BEGIN

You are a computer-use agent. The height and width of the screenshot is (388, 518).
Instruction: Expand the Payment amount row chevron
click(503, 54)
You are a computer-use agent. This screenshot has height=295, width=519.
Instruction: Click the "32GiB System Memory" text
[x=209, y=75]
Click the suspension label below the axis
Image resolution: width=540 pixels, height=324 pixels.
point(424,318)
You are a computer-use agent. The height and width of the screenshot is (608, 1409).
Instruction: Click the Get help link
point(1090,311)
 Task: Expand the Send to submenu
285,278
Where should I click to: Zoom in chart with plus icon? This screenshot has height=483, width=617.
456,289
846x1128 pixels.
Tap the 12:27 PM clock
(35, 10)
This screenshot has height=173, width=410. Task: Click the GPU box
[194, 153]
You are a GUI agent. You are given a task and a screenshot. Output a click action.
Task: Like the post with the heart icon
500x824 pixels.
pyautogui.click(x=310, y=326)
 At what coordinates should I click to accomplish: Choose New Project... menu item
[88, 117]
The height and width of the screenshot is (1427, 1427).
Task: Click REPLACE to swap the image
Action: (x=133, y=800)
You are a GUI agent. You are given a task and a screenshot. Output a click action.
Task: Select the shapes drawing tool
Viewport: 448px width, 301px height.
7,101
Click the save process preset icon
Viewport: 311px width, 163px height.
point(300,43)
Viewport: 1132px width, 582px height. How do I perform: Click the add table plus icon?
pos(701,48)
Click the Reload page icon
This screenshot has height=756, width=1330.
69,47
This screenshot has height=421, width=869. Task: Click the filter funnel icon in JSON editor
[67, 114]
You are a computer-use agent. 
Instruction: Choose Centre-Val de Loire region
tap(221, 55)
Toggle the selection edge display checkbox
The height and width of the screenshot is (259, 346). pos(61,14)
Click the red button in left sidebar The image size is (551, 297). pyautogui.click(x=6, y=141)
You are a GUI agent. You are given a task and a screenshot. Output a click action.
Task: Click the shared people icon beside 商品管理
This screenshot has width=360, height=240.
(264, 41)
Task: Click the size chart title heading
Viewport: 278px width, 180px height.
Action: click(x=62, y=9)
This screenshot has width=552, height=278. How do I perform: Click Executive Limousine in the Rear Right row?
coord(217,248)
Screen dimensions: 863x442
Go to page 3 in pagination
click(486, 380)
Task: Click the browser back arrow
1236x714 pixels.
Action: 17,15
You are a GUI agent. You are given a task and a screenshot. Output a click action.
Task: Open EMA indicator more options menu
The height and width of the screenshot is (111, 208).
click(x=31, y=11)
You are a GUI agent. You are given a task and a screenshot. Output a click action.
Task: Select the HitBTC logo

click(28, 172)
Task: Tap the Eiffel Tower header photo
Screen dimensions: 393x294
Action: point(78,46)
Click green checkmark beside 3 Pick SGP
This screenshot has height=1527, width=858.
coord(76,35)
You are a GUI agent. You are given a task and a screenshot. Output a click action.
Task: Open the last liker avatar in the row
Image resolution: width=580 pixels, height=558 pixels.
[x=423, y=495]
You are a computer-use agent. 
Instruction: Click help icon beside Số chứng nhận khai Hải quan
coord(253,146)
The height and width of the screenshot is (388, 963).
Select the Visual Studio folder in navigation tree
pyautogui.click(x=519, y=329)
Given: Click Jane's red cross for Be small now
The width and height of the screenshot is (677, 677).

END

(To do) Please transcribe only the lines in the records above running from the line that has "Viewport: 1132px width, 582px" through the line that has "Task: Tap the Eiffel Tower header photo", both included, exactly as they appear.

(Output below)
Viewport: 1132px width, 582px height. How do I perform: Click the add table plus icon?
pos(701,48)
Click the Reload page icon
This screenshot has height=756, width=1330.
69,47
This screenshot has height=421, width=869. Task: Click the filter funnel icon in JSON editor
[67, 114]
You are a computer-use agent. 
Instruction: Choose Centre-Val de Loire region
tap(221, 55)
Toggle the selection edge display checkbox
The height and width of the screenshot is (259, 346). pos(61,14)
Click the red button in left sidebar The image size is (551, 297). pyautogui.click(x=6, y=141)
You are a GUI agent. You are given a task and a screenshot. Output a click action.
Task: Click the shared people icon beside 商品管理
This screenshot has width=360, height=240.
(264, 41)
Task: Click the size chart title heading
Viewport: 278px width, 180px height.
Action: click(x=62, y=9)
This screenshot has width=552, height=278. How do I perform: Click Executive Limousine in the Rear Right row?
coord(217,248)
Screen dimensions: 863x442
Go to page 3 in pagination
click(486, 380)
Task: Click the browser back arrow
1236x714 pixels.
Action: 17,15
You are a GUI agent. You are given a task and a screenshot. Output a click action.
Task: Open EMA indicator more options menu
The height and width of the screenshot is (111, 208).
click(x=31, y=11)
You are a GUI agent. You are given a task and a screenshot. Output a click action.
Task: Select the HitBTC logo

click(28, 172)
Task: Tap the Eiffel Tower header photo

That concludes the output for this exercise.